▶ _Assignment_
Your response should consist of the lines below, printed exactly.

▶ _Extracted material_
________________________
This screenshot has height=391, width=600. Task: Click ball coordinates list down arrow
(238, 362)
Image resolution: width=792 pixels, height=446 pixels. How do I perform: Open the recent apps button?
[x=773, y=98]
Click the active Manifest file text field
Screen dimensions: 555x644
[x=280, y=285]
________________________
▶ _Response area_
This screenshot has height=391, width=600. Task: Click ball coordinates list down arrow
(238, 362)
Image resolution: width=792 pixels, height=446 pixels. How do I perform: Open the recent apps button?
[x=773, y=98]
Click the active Manifest file text field
Screen dimensions: 555x644
[x=280, y=285]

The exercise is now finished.